How Peter Thiel Almost Created Bitcoin

PART 1 - The State Of Digital And Crypto Currencies In The 1990s:

Getting rid of fiat currency is a cornerstone idea of the modern cryptocurrency movement. Everyone knows that Peter Thiel made his money through traditional fintech, not crypto and that PayPal didn’t even support crypto until nearly 20 years after Thiel left the company. But, Thiel was actually far ahead of the curve in his understanding of how digital currencies would evolve.

In 1999, Thiel prophetically stated that the future of currency will,

Be something where you have a choice between different currencies, and the choice is not left to the sovereign but to the individual, and in a sense, the individual becomes sovereign and is able to make choices regarding which currency they want to take. - Peter Thiel

We are now seeing that exact prediction play out in crypto. Individuals are picking which currencies they think are most valuable, and sovereign governments are left out of the equation entirely.

But this raises two important questions. How was Thiel able to predict where financial technology was going so effectively, and why didn’t he create a cryptocurrency?

Requirements:
A – Translate this sentence from the article on Peter Thiel and Bitcoin into Spanish: "We are now seeing that exact prediction play out in crypto."
B – Repeat word for word the part of the article on Peter Thiel and Bitcoin between "We are now seeing" and "create a cryptocurrency?", inclusive.

Extracted information:
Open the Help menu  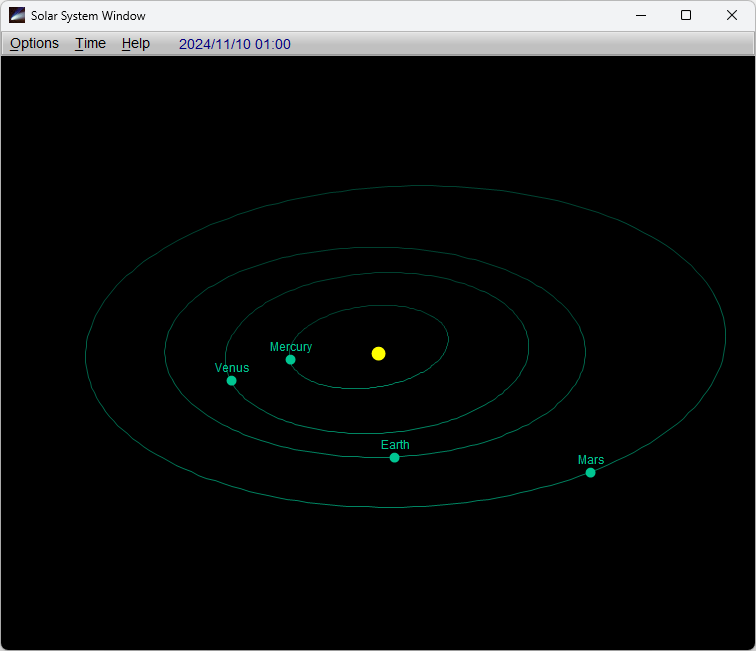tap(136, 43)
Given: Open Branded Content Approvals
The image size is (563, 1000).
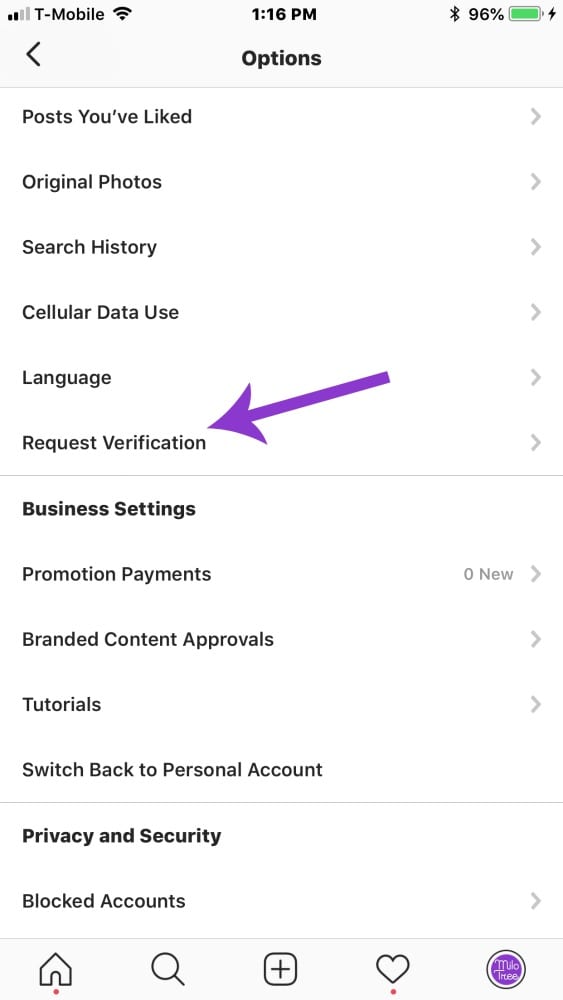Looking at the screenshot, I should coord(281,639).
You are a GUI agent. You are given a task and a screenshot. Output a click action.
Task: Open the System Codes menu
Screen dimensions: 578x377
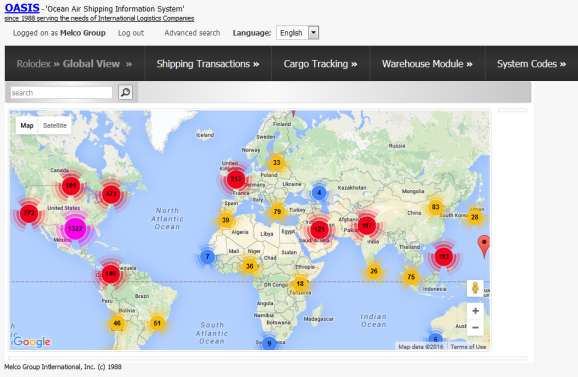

Expected responses:
A – Ahora estamos viendo cómo esa predicción exacta se cumple en el mundo cripto.

B –
We are now seeing that exact prediction play out in crypto. Individuals are picking which currencies they think are most valuable, and sovereign governments are left out of the equation entirely.

But this raises two important questions. How was Thiel able to predict where financial technology was going so effectively, and why didn’t he create a cryptocurrency?